The non-conductive rotor cylinder 113 passes axially through the two electrically conductive bearings 120 for axial rotation relative to the bearing supports 121. A pair of conductive rotor rings 117 is affixed coaxially around the rotor cylinder 113, attached at opposite ends and in electrical contact with the squirrel cage rings 115. The conductive rotor rings
117 are sized for secure receipt within the inner bearing rings 122 and thereby, support the rotor assembly 110 for rotation with the inner bearing rings 122 relative to the outer bearing rings 122 and bearing supports 121. The conductive rotor rings 117 also electrically connect the rotor conductor 114 between the two inner bearing rings 125.
Referring exclusively to Fig. 3, the two spaced apart non-conductive bearing supports 121 are disposed upon a base 150. The bearing supports 121 support the rotor assembly 110 for rotation as previously described. A cylindrical solenoid 200 is supported by an insulated solenoid support 205 which is attached to the base 150. The solenoid 200 comprises a cylindrical ferromagnetic core 210 and an exciter coil 220 wrapped circumferentially around the core. The exciter coil 220 has opposite ends forming solenoid leads 240. The cylindrical ferromagnetic core 210 is selectively positioned in spaced axial alignment with the rotor cylinder 113.

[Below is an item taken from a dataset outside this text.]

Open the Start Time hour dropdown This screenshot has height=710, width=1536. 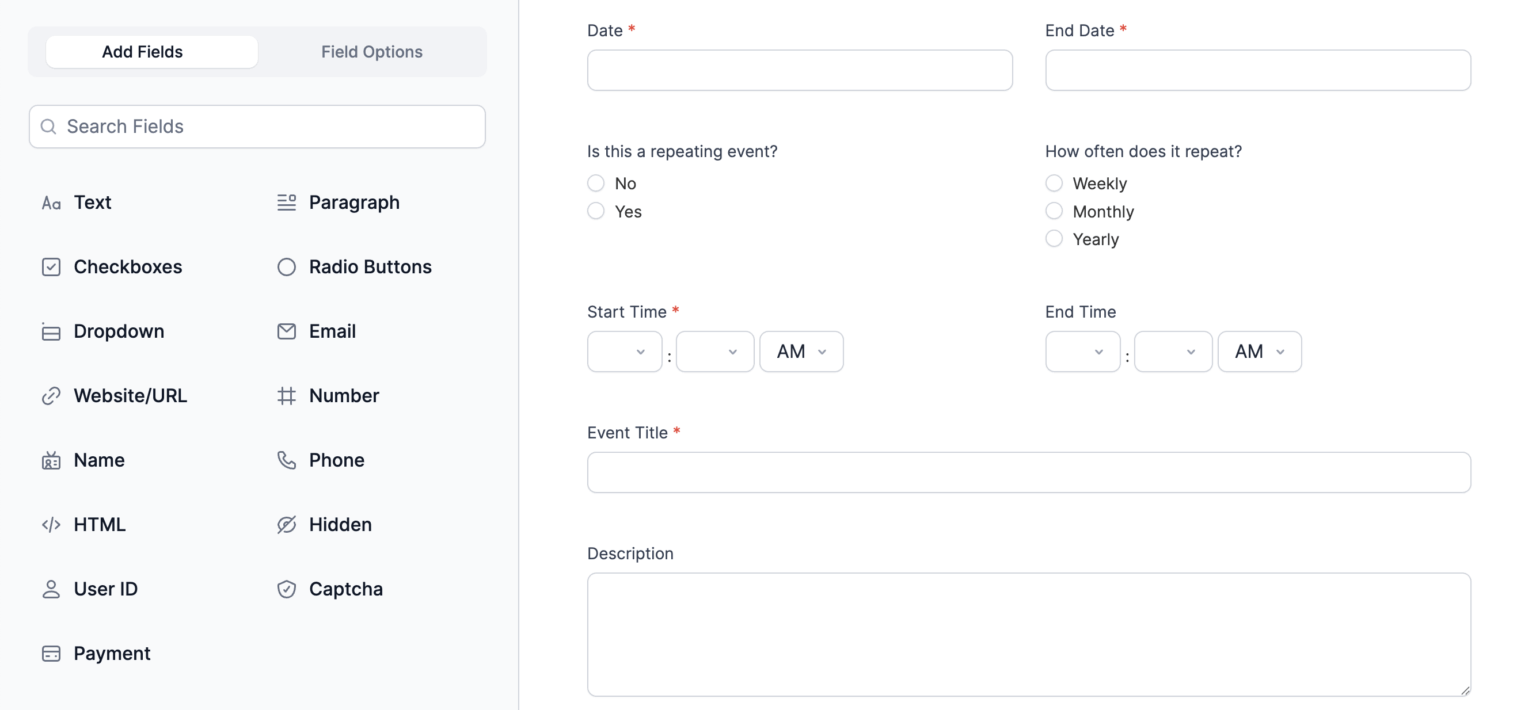(x=624, y=352)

In operation, a voltage is applied across the solenoid leads 240 to produce an exciter current in the exciter coil 220. The exciter current causes the exciter coil 220 to produce a magnetic flux which is enhanced by the cylindrical ferromagnetic core 210. The position of the solenoid 200 relative to the rotor cylinder 113 causes the magnetic flux to pass radially through the rotor 112, normal to the rotor conductors 116. Simultaneously, a voltage is applied across the rotor leads 140 to create a current through the rotor conductors 116. The magnetic field generated by the solenoid 200 induces an electromagnetic force upon each of the rotor conductors 116. The resultant electromagnetic forces are directed tangentially to the rotor cylinder 113, thereby causing rotation of the rotor assembly 110.
It is to be understood that the present invention is not limited to the sole embodiment described above, but encompasses any and all embodiments within the scope of the following claims.